**Page excerpt:**
================

In the new house, we’d like to use Telecom Italia’s competitor, FastWeb, who get rave reviews and do cable TV to boot. They should bring a line up to our village this autumn. Fingers crossed.
Meanwhile, in our temporary rented room, we sure don’t want to pay another EUR 200 connection charge, but I need the internet to work. We were advised that mobile internet has taken leaps and bounds recently and is now as fast as fixed line broadband. You connect the mobile to the computer with a cable or bluetooth.
There are two main providers: TIM and Vodafone.
- Vodafone do a competitive, fast service, but our village isn’t covered by their 3G network
- TIM’s service uses older technology and is therefore slower, but does cover our village
- TIM offer unlimited data transfer for EUR 25 a month, but only at evenings and weekends and for a total of 3-4 hours a day over the course of a month
- Their only other package is unlimited time online at EUR 20, but only half a gig of data transfer – much less than we’re used to having
We went with the last option, as I need the internet during the day. It took us 5 days and an equivalent number of trips to town to get it working. Although I had bought a Motorola phone to use with the TIM service, the shop didn’t mention that Motorola also expect you to pay for their software – cheeky! (I hear Nokia are much more reasonable!)
We’ve only had the service 3 weeks, and haven’t been thrilled. We fail to connect at busy times.
Then it stopped working altogether a couple of days ago. After a day and a half of waiting, we took phone, computer and all associated cables and paperwork to the computer shop. Shut for holidays. Another trip to town and we tried the phone shop that had sold us the package. Shut also.
I start to wonder how much petrol we burn for the sake of TIM. I resort to calling them. Ten times, each trying different routes of their “Press 1 for X, press 2 for Y” system. Nothing about reporting a fault or getting updated on the service, and no way to speak to an operator. A new computer shop explain the Centralinea has been damaged by the forest fires raging through Italy this week. They give me a new number to see if this was the problem.
Thirty minutes on hold with Cristina Aguilera’s CandyMan blasting in my ear – could they have thought of a better torture? I held out though, and eventually got to tell some poor bloke just how horrible the song is. Finally I found out that there was, in fact, a fault. They might get it up and running again tomorrow afternoon. And no, they wouldn’t reimburse me.
What did I expect, he said, it’s like buying a Fiat Punto instead of a Porsche!
PS Internet finally got started again after another call to TIM and 4 days wait. At least Fiat have customer service!

================

**Data to examine:**
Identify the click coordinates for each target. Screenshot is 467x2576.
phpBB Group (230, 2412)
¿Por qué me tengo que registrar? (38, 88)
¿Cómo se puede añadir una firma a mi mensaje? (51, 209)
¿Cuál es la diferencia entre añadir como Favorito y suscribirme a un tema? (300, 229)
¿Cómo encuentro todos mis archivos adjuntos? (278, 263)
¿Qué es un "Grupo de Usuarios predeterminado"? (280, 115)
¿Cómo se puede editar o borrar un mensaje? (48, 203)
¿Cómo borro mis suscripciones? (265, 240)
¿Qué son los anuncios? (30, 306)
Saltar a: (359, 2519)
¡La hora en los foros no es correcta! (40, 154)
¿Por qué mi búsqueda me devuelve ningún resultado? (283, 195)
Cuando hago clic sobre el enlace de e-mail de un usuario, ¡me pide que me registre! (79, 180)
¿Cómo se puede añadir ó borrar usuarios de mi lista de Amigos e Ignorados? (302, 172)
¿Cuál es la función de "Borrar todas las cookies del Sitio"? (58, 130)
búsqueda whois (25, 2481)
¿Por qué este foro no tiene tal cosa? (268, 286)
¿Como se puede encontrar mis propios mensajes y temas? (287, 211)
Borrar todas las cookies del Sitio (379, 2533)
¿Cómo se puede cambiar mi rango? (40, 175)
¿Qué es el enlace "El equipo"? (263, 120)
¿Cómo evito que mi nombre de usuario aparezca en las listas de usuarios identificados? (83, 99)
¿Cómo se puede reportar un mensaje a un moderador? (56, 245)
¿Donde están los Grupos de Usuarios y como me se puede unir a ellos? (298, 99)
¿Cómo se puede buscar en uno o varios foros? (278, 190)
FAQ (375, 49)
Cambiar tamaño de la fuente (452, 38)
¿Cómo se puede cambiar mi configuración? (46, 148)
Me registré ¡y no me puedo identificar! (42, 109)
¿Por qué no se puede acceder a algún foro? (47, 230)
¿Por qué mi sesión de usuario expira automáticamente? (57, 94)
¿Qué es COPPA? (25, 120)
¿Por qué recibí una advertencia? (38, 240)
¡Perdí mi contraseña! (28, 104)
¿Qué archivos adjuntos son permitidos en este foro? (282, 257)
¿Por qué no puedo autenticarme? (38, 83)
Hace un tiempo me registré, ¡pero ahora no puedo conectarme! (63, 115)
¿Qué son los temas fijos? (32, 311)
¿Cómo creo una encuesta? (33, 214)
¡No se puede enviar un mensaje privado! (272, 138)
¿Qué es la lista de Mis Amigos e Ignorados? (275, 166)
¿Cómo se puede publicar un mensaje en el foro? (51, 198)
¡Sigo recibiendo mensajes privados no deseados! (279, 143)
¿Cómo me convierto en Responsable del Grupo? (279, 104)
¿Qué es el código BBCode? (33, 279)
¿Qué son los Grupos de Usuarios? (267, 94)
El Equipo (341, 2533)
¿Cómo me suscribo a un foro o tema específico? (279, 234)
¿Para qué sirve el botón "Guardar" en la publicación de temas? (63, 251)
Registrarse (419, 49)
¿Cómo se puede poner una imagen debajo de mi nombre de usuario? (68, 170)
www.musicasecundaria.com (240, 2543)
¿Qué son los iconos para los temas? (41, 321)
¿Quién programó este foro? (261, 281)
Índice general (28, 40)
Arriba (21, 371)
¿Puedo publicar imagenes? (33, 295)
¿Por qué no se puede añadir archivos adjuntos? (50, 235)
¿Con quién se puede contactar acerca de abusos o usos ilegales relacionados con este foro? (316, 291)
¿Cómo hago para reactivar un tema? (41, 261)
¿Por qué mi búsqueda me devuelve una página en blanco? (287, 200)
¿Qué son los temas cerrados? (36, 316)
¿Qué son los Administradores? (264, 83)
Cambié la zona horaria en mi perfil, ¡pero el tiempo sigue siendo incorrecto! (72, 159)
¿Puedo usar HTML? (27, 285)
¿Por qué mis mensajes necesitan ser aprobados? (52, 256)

================

**Directions:**
**A)** Rewrite the post about mobile internet in Italy from "Meanwhile, in our" to "TIM and Vodafone.", changing "mobile internet" to "wireless broadband".
**B)** According to the post about mobile internet in Italy, what brand of phone did the writer buy to use with the TIM service?

**Answers provided:**
**A)**
Meanwhile, in our temporary rented room, we sure don’t want to pay another EUR 200 connection charge, but I need the internet to work. We were advised that wireless broadband has taken leaps and bounds recently and is now as fast as fixed line broadband. You connect the mobile to the computer with a cable or bluetooth.
There are two main providers: TIM and Vodafone.

**B)** Motorola